IBM demonstrates 10x faster large-scale machine learning

Together with EPFL scientists, our IBM Research team has developed a scheme for training big data sets quickly. It can process a 30 Gigabyte training dataset in less than one minute using a single graphics processing unit (GPU) — a 10x speedup over existing methods for limited memory training. The results, which efficiently utilize the full potential of the GPU, are being presented at the 2017 NIPS Conference in Long Beach, California.

Training a machine learning model on a terabyte-scale dataset is a common, difficult problem. If you’re lucky, you may have a server with enough memory to fit all of the data, but the training will still take a very long time. This may be a matter of a few hours, a few days or even weeks.

Specialized hardware devices such as GPUs have been gaining traction in many fields for accelerating compute-intensive workloads, but it’s difficult to extend this to very data-intensive workloads.

In order to take advantage of the massive compute power of GPUs, we need to store the data inside the GPU memory in order to access and process it. However, GPUs have a limited memory capacity (currently up to 16GB) so this is not practical for very large data.

One straightforward solution to this problem is to sequentially process the data on the GPU in batches.
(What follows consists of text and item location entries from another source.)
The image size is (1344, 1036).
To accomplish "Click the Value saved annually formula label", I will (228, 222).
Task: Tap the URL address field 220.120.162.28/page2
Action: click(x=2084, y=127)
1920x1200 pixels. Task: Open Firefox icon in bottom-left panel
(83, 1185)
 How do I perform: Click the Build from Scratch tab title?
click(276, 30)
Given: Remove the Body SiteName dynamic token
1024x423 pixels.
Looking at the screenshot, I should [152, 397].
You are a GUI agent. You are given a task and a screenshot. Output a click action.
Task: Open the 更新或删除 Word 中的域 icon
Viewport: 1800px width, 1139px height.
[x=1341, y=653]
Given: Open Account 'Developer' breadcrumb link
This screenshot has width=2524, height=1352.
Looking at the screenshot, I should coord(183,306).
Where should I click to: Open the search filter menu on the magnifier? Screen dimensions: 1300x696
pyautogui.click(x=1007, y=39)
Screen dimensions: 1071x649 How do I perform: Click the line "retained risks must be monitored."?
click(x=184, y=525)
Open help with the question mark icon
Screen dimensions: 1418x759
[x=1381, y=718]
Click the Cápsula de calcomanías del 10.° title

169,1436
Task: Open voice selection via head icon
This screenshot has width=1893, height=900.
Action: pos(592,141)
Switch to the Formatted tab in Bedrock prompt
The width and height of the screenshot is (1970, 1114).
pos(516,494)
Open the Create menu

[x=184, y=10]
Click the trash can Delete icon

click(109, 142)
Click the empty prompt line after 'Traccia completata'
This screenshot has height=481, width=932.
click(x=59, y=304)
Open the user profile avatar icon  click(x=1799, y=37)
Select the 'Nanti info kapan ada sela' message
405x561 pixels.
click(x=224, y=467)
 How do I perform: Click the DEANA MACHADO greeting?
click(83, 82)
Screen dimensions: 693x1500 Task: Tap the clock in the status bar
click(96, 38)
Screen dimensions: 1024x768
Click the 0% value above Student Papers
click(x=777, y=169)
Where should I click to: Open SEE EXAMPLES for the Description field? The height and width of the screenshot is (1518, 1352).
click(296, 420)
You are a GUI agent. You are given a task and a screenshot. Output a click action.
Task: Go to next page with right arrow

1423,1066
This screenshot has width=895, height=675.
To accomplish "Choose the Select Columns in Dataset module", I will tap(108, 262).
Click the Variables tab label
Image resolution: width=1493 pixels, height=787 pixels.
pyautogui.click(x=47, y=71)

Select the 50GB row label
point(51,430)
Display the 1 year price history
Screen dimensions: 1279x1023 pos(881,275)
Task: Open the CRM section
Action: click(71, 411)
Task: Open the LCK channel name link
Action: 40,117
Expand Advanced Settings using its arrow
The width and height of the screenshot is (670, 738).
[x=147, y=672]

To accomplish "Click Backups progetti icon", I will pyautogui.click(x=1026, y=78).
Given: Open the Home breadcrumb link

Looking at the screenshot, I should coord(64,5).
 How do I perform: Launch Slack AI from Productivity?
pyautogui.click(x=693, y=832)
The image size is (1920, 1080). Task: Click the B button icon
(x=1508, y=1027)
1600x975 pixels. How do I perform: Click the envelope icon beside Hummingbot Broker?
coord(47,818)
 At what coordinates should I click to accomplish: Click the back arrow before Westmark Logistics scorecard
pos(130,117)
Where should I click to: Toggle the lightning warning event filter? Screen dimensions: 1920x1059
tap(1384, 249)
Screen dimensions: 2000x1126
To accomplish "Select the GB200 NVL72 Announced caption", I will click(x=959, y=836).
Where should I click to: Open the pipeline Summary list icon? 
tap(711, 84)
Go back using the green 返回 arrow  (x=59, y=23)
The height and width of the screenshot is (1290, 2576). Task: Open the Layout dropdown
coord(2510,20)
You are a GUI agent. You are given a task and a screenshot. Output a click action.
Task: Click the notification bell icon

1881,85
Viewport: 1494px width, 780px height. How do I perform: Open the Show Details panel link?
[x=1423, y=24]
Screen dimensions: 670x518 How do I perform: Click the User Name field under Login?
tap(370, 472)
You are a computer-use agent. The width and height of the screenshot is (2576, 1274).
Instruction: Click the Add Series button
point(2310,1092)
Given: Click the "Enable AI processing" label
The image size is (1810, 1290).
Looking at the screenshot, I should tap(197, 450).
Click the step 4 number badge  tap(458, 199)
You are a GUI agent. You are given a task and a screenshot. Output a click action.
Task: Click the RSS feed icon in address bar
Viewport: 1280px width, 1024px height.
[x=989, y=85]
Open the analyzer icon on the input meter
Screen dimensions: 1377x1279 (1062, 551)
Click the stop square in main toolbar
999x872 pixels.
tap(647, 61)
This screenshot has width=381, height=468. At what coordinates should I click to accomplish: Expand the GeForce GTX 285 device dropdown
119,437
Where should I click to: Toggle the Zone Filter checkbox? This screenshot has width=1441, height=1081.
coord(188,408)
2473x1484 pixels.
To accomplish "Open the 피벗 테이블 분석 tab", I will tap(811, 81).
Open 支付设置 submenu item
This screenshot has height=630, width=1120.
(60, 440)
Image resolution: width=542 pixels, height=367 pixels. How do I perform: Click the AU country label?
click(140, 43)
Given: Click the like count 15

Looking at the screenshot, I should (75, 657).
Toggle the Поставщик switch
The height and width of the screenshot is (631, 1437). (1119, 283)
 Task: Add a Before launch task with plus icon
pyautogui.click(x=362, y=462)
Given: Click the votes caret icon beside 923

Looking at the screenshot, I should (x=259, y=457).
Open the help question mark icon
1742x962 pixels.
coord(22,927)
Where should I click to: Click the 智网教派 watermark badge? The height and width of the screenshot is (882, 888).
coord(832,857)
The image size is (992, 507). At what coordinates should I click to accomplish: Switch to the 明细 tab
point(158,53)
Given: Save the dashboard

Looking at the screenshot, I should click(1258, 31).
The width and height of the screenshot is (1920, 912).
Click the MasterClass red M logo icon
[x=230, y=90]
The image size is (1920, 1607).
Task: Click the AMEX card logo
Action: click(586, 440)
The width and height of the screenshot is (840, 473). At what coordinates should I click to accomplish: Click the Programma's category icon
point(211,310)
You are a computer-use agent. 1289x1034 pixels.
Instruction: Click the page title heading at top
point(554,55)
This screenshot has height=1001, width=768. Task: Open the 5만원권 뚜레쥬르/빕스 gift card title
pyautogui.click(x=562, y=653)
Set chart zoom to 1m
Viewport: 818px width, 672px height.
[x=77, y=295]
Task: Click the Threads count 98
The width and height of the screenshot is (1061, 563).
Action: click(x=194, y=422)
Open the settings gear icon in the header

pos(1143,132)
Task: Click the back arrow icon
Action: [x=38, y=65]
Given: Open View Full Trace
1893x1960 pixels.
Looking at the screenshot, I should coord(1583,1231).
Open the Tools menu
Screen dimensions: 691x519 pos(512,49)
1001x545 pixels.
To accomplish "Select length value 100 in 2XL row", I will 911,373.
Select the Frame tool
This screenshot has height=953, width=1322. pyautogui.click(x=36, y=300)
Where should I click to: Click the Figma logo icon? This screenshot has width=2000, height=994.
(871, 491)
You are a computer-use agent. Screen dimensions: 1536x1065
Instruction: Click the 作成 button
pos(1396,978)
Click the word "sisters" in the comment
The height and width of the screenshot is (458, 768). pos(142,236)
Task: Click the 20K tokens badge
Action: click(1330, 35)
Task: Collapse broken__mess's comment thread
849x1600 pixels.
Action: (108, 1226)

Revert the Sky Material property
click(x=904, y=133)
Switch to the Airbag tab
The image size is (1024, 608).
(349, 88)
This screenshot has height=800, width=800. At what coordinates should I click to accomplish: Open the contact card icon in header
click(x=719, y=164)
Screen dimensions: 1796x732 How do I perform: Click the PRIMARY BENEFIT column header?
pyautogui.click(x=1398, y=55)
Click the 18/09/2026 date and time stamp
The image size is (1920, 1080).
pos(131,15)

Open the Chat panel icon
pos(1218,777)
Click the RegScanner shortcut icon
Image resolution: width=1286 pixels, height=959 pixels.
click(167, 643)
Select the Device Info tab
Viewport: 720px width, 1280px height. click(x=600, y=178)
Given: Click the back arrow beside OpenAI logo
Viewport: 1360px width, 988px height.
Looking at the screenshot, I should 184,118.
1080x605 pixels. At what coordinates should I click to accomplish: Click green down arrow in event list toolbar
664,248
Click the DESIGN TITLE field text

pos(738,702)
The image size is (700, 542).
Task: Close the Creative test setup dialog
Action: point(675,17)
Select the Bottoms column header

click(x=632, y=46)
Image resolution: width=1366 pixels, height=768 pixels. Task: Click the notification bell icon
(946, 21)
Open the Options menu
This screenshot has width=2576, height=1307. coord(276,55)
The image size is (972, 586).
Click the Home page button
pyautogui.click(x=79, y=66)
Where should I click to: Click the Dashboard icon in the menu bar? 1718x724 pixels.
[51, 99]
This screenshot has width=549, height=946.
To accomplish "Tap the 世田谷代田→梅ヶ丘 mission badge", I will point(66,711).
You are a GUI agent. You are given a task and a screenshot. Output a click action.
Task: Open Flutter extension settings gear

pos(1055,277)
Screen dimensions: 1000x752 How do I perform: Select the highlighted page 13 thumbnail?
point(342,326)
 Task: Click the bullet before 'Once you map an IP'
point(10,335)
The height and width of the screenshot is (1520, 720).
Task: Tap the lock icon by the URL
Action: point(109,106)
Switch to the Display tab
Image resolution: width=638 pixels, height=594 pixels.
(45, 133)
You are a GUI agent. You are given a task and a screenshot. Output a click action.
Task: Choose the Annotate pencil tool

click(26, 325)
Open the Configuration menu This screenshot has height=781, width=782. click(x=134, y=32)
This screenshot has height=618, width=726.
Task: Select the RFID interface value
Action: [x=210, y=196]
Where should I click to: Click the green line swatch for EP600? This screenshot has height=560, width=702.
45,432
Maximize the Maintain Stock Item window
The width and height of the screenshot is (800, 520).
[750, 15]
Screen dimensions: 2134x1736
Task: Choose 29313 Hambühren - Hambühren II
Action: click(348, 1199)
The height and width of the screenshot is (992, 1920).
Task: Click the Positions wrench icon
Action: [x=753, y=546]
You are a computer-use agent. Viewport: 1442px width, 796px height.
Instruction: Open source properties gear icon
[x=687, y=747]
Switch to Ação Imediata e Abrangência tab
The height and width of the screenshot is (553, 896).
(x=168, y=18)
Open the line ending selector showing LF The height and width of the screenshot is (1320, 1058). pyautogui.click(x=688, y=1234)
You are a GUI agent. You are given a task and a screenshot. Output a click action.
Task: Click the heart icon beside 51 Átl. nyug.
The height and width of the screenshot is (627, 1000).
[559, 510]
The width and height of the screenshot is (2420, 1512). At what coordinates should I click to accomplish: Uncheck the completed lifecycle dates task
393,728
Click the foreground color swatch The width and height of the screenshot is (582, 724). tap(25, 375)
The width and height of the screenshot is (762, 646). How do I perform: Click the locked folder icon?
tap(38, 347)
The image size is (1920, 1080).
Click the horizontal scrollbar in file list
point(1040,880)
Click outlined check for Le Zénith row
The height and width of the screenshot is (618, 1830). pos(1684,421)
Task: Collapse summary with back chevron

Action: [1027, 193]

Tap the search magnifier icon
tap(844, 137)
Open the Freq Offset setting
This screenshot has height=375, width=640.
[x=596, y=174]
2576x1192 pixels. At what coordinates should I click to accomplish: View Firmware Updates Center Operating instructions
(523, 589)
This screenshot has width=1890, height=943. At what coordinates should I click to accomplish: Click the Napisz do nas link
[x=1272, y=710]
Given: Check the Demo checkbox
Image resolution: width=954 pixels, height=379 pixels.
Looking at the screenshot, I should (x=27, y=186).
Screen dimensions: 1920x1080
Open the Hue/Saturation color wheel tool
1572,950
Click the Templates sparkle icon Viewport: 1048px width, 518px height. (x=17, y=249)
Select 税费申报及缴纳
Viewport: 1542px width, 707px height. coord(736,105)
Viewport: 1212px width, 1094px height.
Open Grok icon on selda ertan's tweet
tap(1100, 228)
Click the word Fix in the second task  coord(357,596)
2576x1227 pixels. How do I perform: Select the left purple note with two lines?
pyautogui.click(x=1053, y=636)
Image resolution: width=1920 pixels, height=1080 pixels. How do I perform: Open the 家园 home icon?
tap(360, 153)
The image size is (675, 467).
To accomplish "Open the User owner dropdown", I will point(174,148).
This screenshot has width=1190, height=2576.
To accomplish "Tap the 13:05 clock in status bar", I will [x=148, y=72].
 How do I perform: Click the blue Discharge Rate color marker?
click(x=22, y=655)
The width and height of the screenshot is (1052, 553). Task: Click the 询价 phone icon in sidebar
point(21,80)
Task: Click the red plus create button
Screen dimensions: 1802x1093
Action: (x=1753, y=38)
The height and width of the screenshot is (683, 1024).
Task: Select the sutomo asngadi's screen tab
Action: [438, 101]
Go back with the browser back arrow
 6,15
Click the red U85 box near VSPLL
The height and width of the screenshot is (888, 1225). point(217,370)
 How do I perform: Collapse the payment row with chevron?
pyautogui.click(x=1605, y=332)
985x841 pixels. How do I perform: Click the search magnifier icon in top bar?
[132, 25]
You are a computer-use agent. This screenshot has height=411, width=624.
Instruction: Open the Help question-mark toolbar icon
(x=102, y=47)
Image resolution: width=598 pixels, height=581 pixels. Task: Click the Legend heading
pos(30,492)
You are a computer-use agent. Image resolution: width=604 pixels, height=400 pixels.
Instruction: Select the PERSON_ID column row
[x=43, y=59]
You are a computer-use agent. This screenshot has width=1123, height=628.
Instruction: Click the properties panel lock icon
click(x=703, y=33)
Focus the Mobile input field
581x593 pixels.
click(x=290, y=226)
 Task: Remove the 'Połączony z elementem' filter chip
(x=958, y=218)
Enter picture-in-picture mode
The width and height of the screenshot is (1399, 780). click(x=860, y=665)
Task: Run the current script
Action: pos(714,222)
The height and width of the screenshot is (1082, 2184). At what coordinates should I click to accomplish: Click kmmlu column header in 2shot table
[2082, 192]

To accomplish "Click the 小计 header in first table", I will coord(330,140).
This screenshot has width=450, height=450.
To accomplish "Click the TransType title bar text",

They partition the data into 16GB chunks and load these chunks into the GPU memory sequentially.

They set out to create a technique that determines which smaller part of the data is most important to the training algorithm at any given time. For most datasets of interest, the importance of each data-point to the training algorithm is highly non-uniform, and also changes during the training process. By processing the data-points in the right order the model can learn more quickly.

They call it DuHL for Duality-gap based Heterogeneous Learning. In addition to an application involving GPUs, the scheme can be applied to other limited memory accelerators (e.g. systems that use FPGAs instead of GPUs) and has many applications, including large data sets from social media and online marketing, which can be used to predict which ads to show users. Additional applications include finding patterns in telecom data and for fraud detection.

The new approach using DuHL achieves a 10x speed-up over the CPU.

Arxiv – Efficient Use of Limited-Memory Accelerators for Linear Learning on Heterogeneous Systems

They propose a generic algorithmic building block to accelerate training of machine learning models on heterogeneous compute systems. The scheme allows to efficiently employ compute accelerators such as GPUs and FPGAs for the training of large-scale machine learning models, when the training data exceeds their memory capacity. Also, it provides adaptivity to any system’s memory hierarchy in terms of size and processing speed. They technique is built upon novel theoretical insights regarding primal-dual coordinate methods, and uses duality gap information to dynamically decide which part of the data should be made available for fast processing. To illustrate the power of our approach we demonstrate its performance for training of generalized linear models on a large-scale dataset exceeding the memory size of a modern GPU, showing an order-of-magnitude speedup over existing approaches.